Ingrid Pokropek, cinéaste : "Un récit d’apprentissage avec une dose de fantastique"

 


Comment vous est venue l’idée du film ?

La première idée du film était le code Morse ; j’ai toujours été fascinée par le Morse et ses possibilités cinématographiques. Les codes Morse sont à la fois des images – faites de points et de lignes – et des sons. Ça m’intéressait donc d’utiliser ce langage qui mélange les images et la musique. Je voulais aussi raconter l’histoire d’un père et de sa fille, et c’est comme ça que le film est né.

Le financer et le monter a-t-il été difficile ?

Généralement, quand on développe un film, on l’écrit puis on cherche, parfois durant des années, des financements, puis on commence à tourner. Ce n’est pas ce qui s’est passé ici : j’écrivais le script et un producteur espagnol installé en Argentine m’a dit que sa société cherchait à produire les longs-métrages de cinéastes argentins débutants.
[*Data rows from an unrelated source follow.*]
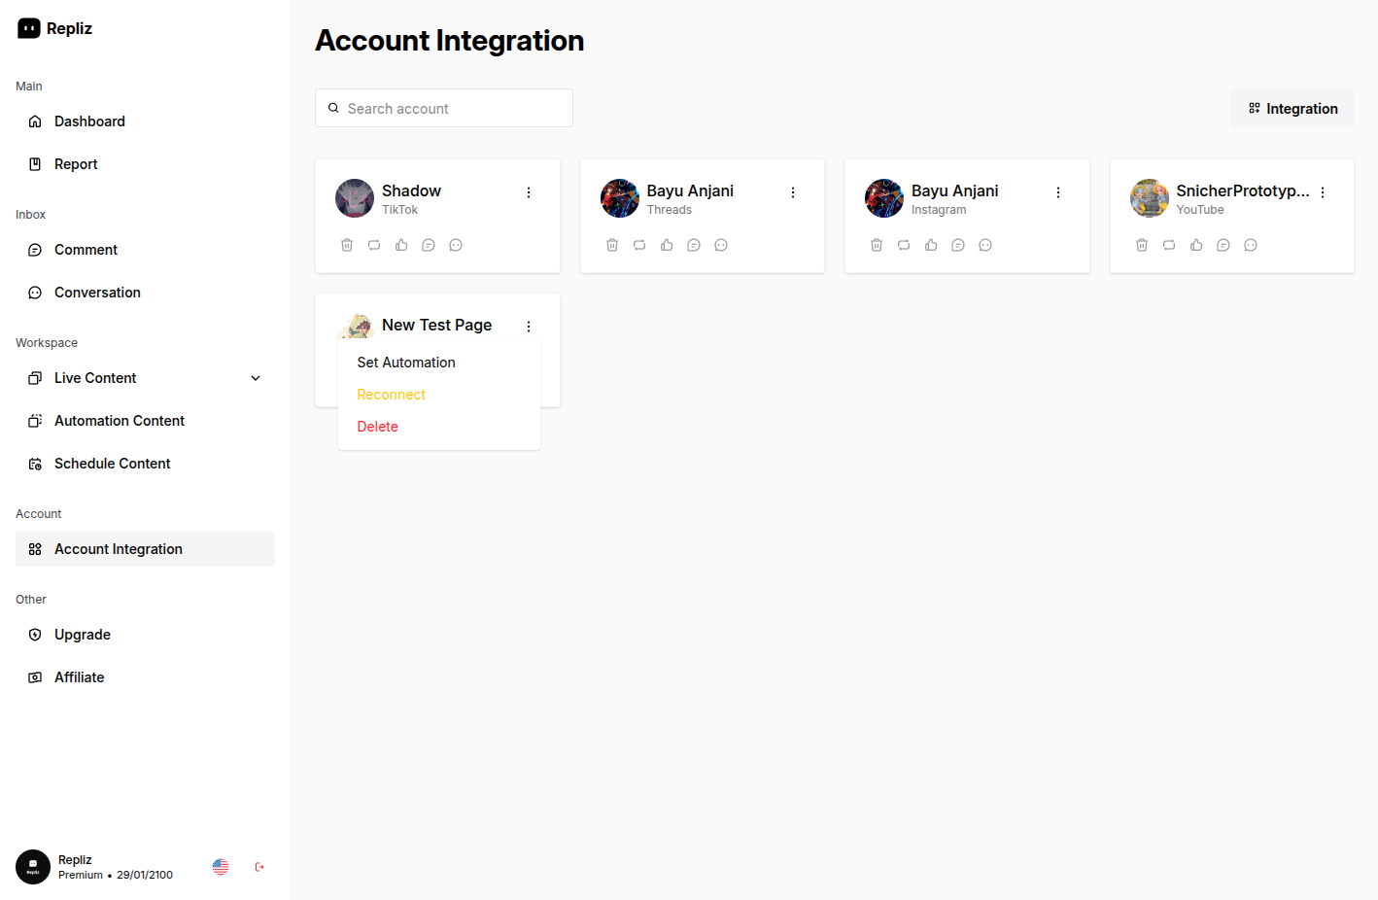Open three-dot menu on Shadow card
Screen dimensions: 1378x900
[529, 192]
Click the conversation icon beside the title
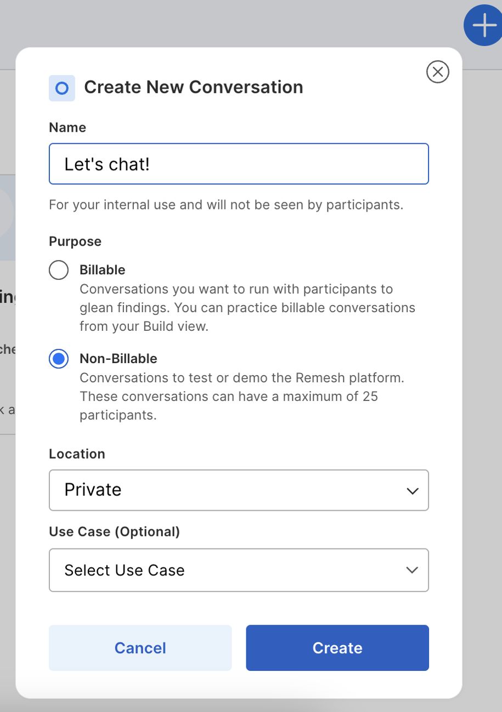The image size is (502, 712). 62,88
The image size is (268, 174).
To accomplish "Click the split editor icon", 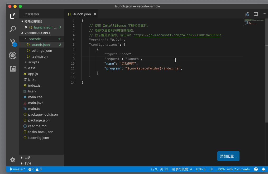I will pyautogui.click(x=256, y=14).
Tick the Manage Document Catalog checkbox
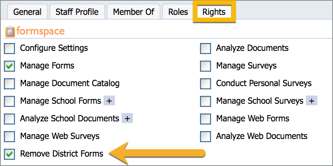The height and width of the screenshot is (166, 333). click(9, 84)
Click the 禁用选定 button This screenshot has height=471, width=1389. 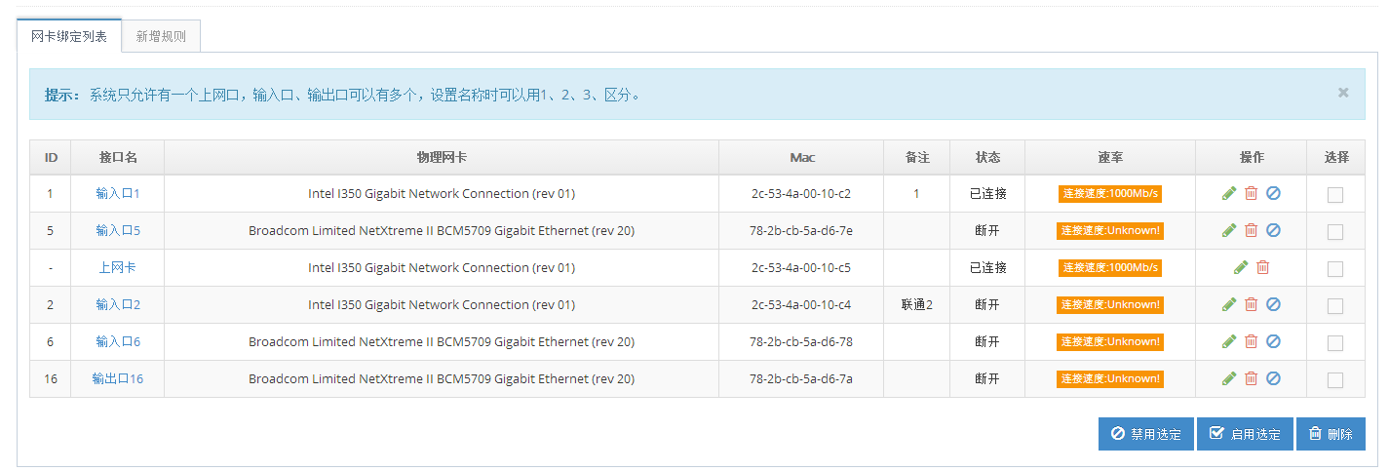(1146, 434)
C’est la raison pour laquelle le film est né d’une coproduction entre ce producteur et ma propre société de production. Plus tard, nous avons également été rejoints par une compagnie espagnole, qui a elle financé la post-production.
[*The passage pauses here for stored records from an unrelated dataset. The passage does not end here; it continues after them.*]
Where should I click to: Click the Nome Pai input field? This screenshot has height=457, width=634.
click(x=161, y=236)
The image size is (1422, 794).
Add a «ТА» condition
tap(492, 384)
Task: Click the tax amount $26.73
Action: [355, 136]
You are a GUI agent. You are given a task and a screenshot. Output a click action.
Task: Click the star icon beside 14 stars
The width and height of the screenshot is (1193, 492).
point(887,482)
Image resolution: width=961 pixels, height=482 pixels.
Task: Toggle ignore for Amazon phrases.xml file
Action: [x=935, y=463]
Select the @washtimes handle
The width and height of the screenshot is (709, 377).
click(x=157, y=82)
Plus globalement, comment le cinéma argentin est-il subventionné, accompagné par l’Etat ?

Historiquement, sans tenir compte du contexte actuel bien spécifique que vit le cinéma argentin, il y a deux façons de faire des films en Argentine. La façon la plus « industrielle » est de monter le film via les subventions de l’INCA [équivalent argentin du CNC français, Ndr] et de tourner de façon traditionnelle, selon un planning établi, et en n’ayant pas toujours le choix des interprètes ou des équipes techniques.

L’autre façon de faire des films est la voie « indépendante », bien plus libre, très répandue en Argentine. Les producteurs les plus connus du pays montent leurs films de cette façon, grâce à des fonds nationaux ou internationaux privés. J’ai travaillé pendant huit ans de cette façon, c’est forcément plus compliqué, mais cela donne aussi des films plus libres. En tant que productrice, j’ai travaillé sur le film Trenque Lauquen, que nous avons tourné sur six ans, et qui aurait donc été impossible à créer au sein d’un système traditionnel.
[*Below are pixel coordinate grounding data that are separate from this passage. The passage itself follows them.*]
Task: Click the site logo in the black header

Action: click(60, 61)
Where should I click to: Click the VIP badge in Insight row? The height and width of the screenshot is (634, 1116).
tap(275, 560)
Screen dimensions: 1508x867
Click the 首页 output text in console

Votre expérience de productrice vous a aidé pour quand vous vous êtes lancée dans la réalisation ?

Bien connaître la production de films vous incite à écrire le vôtre en pensant d’emblée au tournage. Comment allez-vous tourner telle scène ? Peut-être que ce sera impossible. Quand vous savez à quelles limites et quelles difficultés vous faites face, vous écrivez différemment, d’une façon très pragmatique. Une grande partie des lieux sur lesquels nous avons tourné n’étaient pas celles auxquels j’avais pensé pendant l’écriture ; quand vous êtes productrice, vous savez que beaucoup de choses imprévues, voire désagréables, peuvent avoir lieu.

Le rôle principal du film est joué par une jeune actrice, Sofía Clausen, qui fait ici ses débuts au cinéma. Comment l’avez-vous découverte ?

La plupart des jeunes acteurs ont été découverts via un casting. Pour les adultes, c’était différent car il s’agissait principalement d’amis, qui n’étaient d’ailleurs pas tous acteurs. L’actrice qui joue Mariana, par exemple, n’est pas actrice mais poétesse de formation.

Dans le cas de Sofía, nous avons organisé un casting pour lequel nous avons rencontré beaucoup de jeunes filles, et elle était parmi les finalistes. Je ne pensais pas qu’elle aurait le rôle car elle avait 12 ans, et les autres actrices 14 ; elle me paraissait un peu jeune… Mais elle était tellement talentueuse qu’elle nous a finalement convaincus. J’ai lu quelque part que François Truffaut, quand il cherchait un acteur pour Antoine Doinel, ne cherchait pas un acteur qui ressemblait à lui-même jeune, mais un acteur doté d’un tempérament et un caractère assez proche. C’était la même chose pour Sofía.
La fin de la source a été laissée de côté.